Wo enden denn die vielen „Gemeindeaktivprogramme“ die auf „wir sollten mal“ und nicht auf sein Wort aufgebaut sind? Christliche Gemeinde kann nicht gemanagt werden. Es geht nicht um menschliche Bedürfnisse, die irgendwie fromm gestillt werden müssen. Kirche als Dienstleister, die ihre Sache ohne ihren Herrn versucht. Das Wort des Christus, ist die Autorität der Kirche. Die Kirche hat keine Lehrmeinung zu vertreten, keine Vorbilder zu verteilen, oder klassische Lebensmuster zu propagieren. Sie hat einen durch sein Wort an ihr handelnden Christus. Ohne Auferstehung ist jede Predigt vergeblich.

In der Auferstehung liegt die ganze Willenskraft Gottes, seinen Acker nochmals komplett neu zu bebauen. Es ist die nicht zu bändigende göttliche Energie, die Menschen zum Außergewöhnlichem befähigt. Hier ereignen sich Dinge, die selbst den Beteiligten Augen und Ohren schlackern lassen. Das Wort besitzt die Macht, dass Fachleuten, die sich eine Nacht in ihrem Spezialgebiet umsonst mühten, wie durch einen Spuk, das Netz überquillt. Das Wort handelt immer gegen bestehende Denksysteme. Deshalb muss Verkündigung Ereignischarakter besitzen, weil sie den aktiven Gott enthält. „Wann immer die Kirche sich auf anderes verlassen hat, als auf den lebendigen Christus, war sie kraftlos und unglaubwürdig,“ sagt Gottfried Voigt.

Auch wenn Gemeindebau mühsam scheint, Diakonissen und Orden vom Aussterben bedroht sind, Kirchen immer leerer werden, zeigt uns dieses Wort, dass aus ein paar resignierten und frustrierten Jüngern, ein unübersehbares Gottesvolk geworden ist. Keinem noch so verbogenen Regime oder Ideologie ist es gelungen, dieses Gotteshandeln auszuradieren. Das Wirken Jesu ist konstant und lebt von permanentem Aufbruch. Es ist geprägt von dem „an Land ziehen“, aus gottfernen, Gott nahe Menschen zu machen. Er hat die Vision von einem farbenprächtigen ökumenischen zukünftigen Jerusalem, wie der Maler Sieger Köder eindrücklich in der St. Josephs Kirche in Bad Urach in sein Altarbild gebannt hat. Ökumene ist nicht eine Frage von Kirchendiplomatie, sondern ist in der Auferstehung Christi verankert.
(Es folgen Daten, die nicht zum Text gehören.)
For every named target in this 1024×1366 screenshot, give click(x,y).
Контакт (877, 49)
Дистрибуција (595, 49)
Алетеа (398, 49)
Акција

Die Konfrontation mit dem Auferstandenen trifft auf gegensätzliche Temperamente.

 

  • Christus vereint

 

Nebenbei erhalten wir das Psychoprofil von 2 Jüngern in einem Boot. Es heißt zwar Gegensätze ziehen sich an, doch liegt in der Regel in der Andersartigkeit meines Nächsten die Problematik. Es begegnet uns der forsch zupackende Aktionsmensch Petrus und der vorsichtig zurückhaltende Erkenntnismensch Lieblingsjünger, ohne dass darüber eine Qualitätsbewertung aufgestellt wird. Da wo wir Menschen uns durch die Andersartigkeit des Anderen oft auseinanderdividieren und gegenseitig die jeweiligen Unmöglichkeiten vorhalten, nimmt Jesus die Gegensätze als Grundlage für seinen Gemeindebau. Es gibt keine Erörterung von Frömmigkeitsformen, oder eine Diskussion über Kontemplation und Aktion, sondern Christus bringt Extreme unter einen Hut. Jede einzelne Persönlichkeit ist durch den einen Christus gemeint, der die Gemeinde zusammenhält. Durch Christus wird die Kirche zum Raum größter Verschiedenartigkeit, die doch die größte Einheit darstellt. Christus uniformiert nicht, presst nicht in einen frommen Klassiker, sondern vereint den Sturm und Drang Petrus mit dem stillen zaghaften, wahrnehmungsstarken Lieblingsjünger. Gemeinde Christi ist ein Verein von Extremikern, die durch Christus verwandelt wurden. Über Christus klappt etwas, was sonst zu Mord und Todschlag führen würde und mit keiner noch so großen Toleranz zusammengehalten werden könnte. Die Eintracht der Verschiedenartigkeit der Glaubenden, wirkt der vom anderen Ufer.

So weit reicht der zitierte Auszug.